• _THE PROBLEM_:
Please retype exactly the lines from the one containing "Where should I" through the end of the records, leaving out the pictures.

Top of RAW DATA

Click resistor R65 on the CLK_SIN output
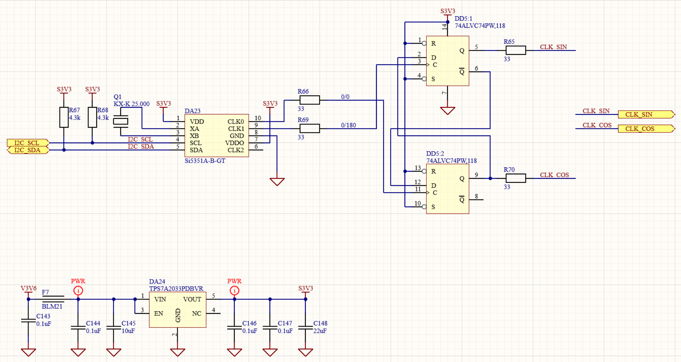681x362 pixels. pyautogui.click(x=516, y=50)
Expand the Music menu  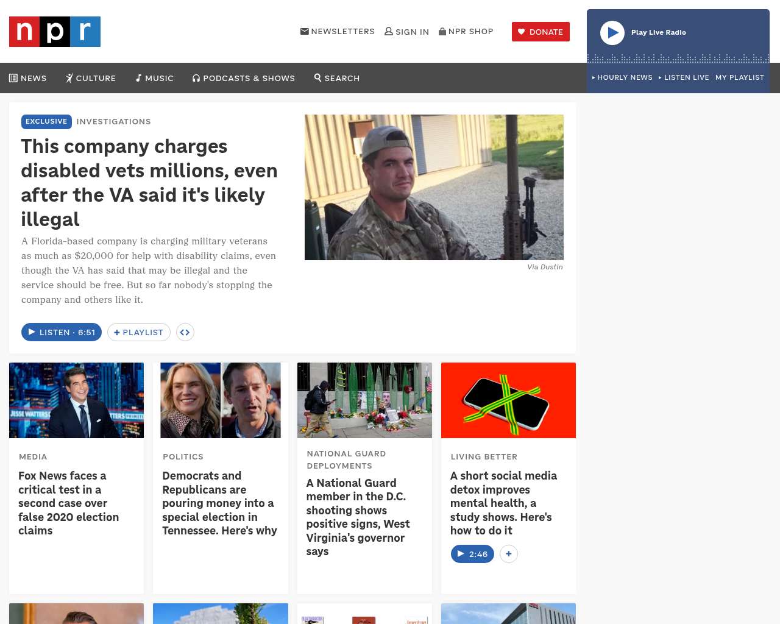click(x=155, y=78)
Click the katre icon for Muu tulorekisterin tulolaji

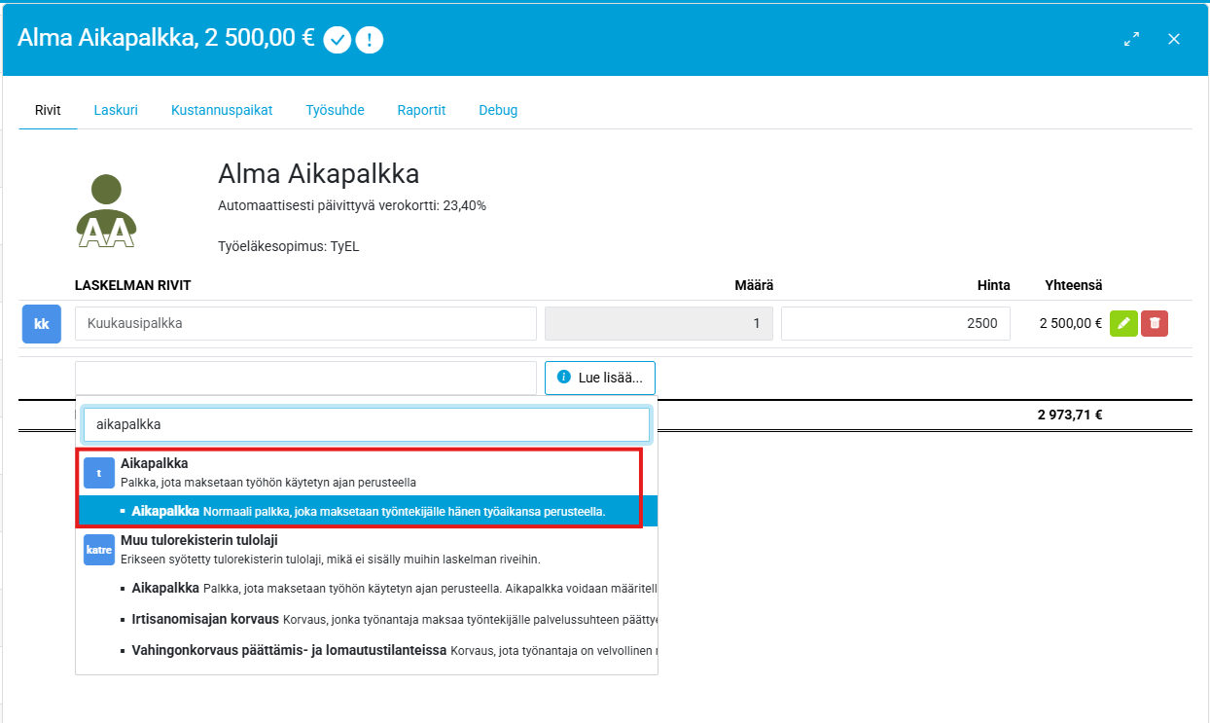coord(98,549)
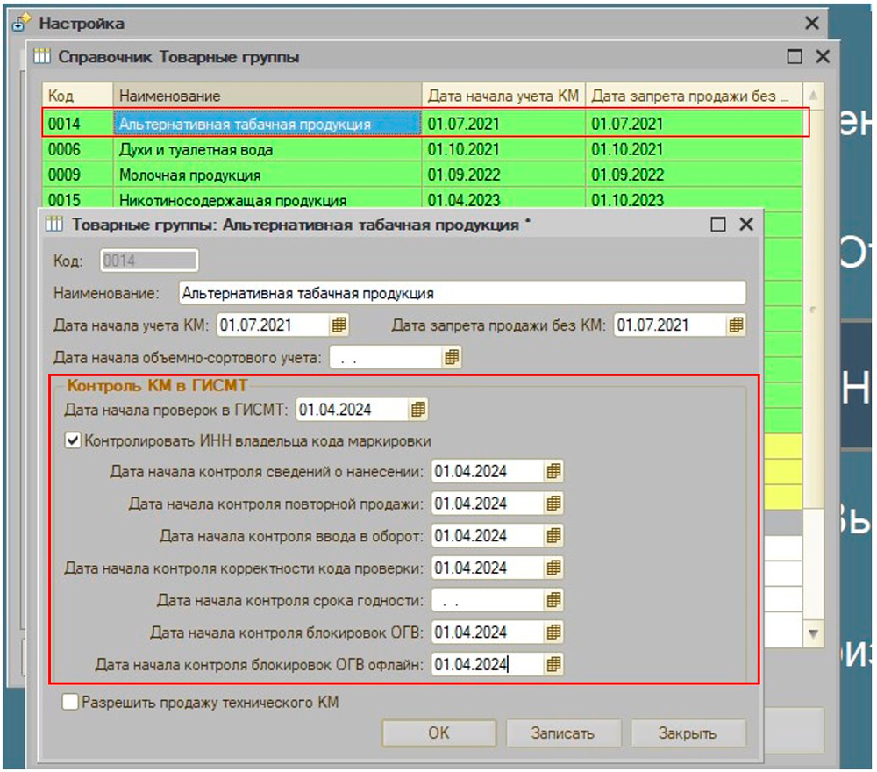Open calendar for контроля срока годности date
877x772 pixels.
(x=553, y=601)
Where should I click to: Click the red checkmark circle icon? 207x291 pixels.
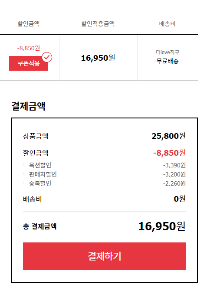pyautogui.click(x=47, y=57)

Bottom of RAW DATA

• _EXERCISE RESULT_:
Where should I click to: Click the red checkmark circle icon? 207x291 pixels.
pyautogui.click(x=47, y=57)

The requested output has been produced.